** What to work on **
Omit the pictures. Transcribe exactly the lines below, from the one with "Open the participants list icon" up to and including the last.

Records supplied below:

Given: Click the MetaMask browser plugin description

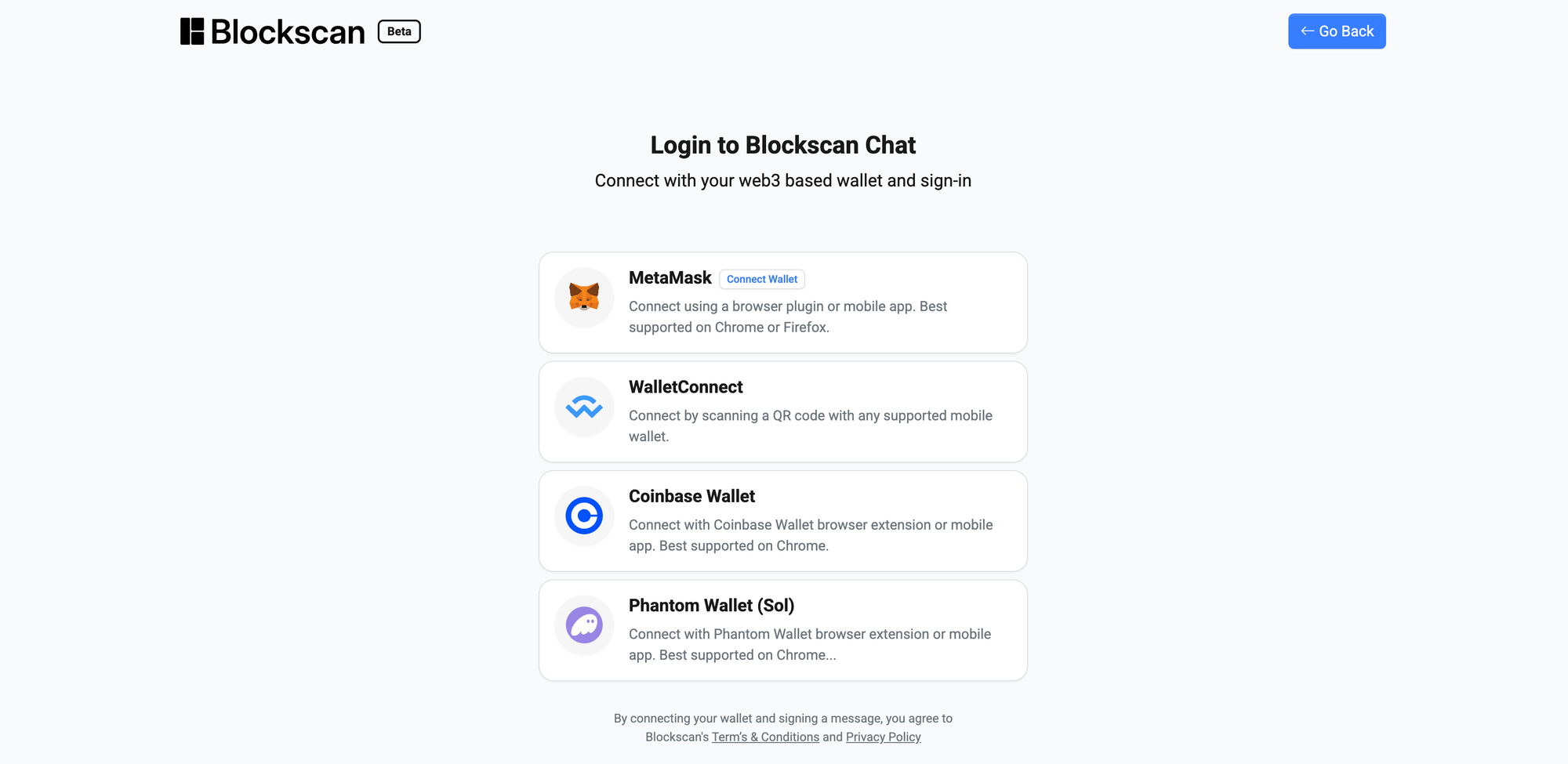Looking at the screenshot, I should pyautogui.click(x=787, y=317).
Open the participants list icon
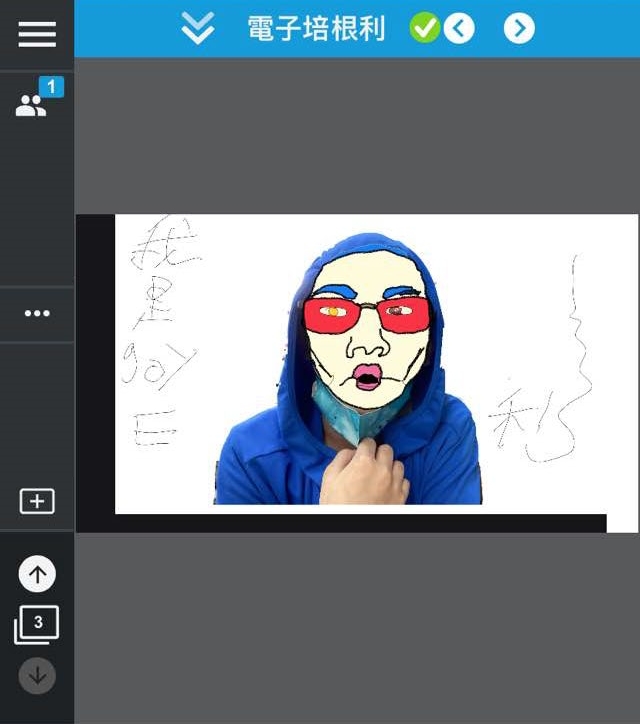 pos(31,107)
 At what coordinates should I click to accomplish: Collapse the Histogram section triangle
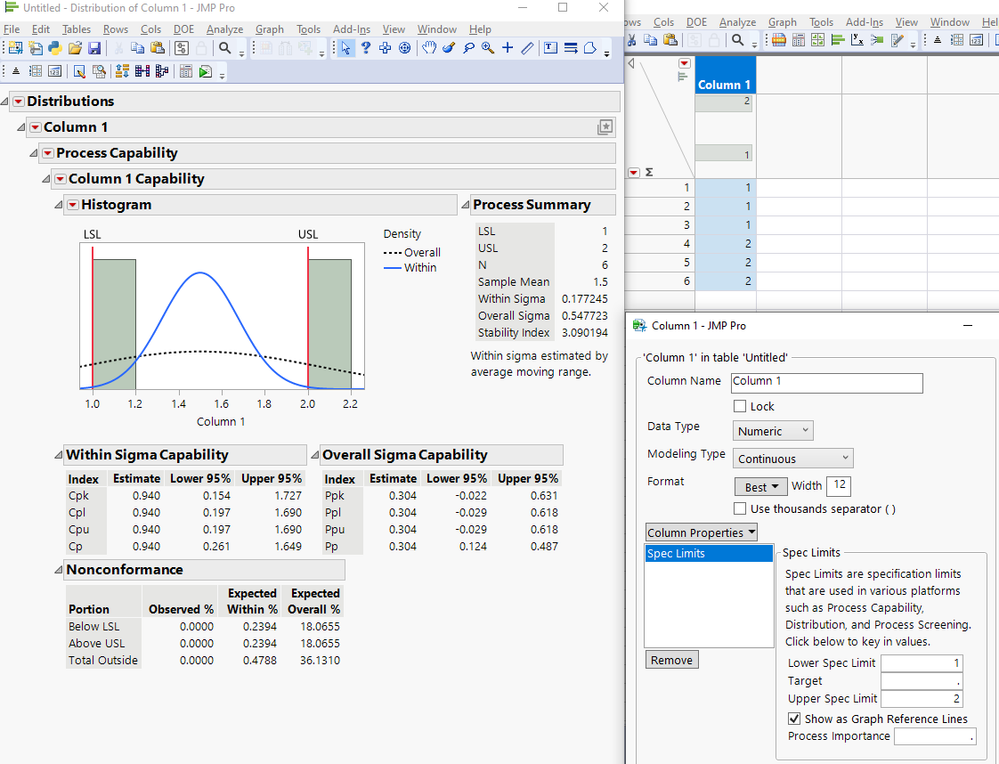58,205
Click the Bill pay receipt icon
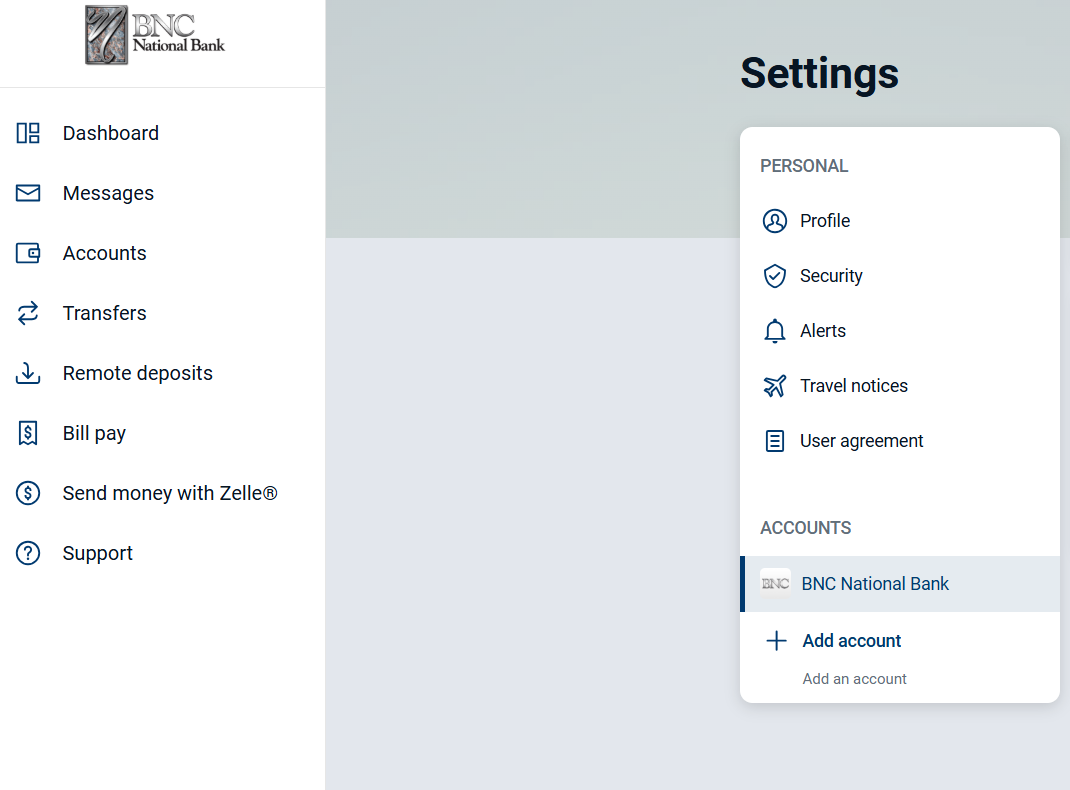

End of Records supplied.

** Reply **
Open the participants list icon
 pos(31,107)
 At what coordinates should I click to accomplish: Collapse the Histogram section triangle
58,205
Click the Bill pay receipt icon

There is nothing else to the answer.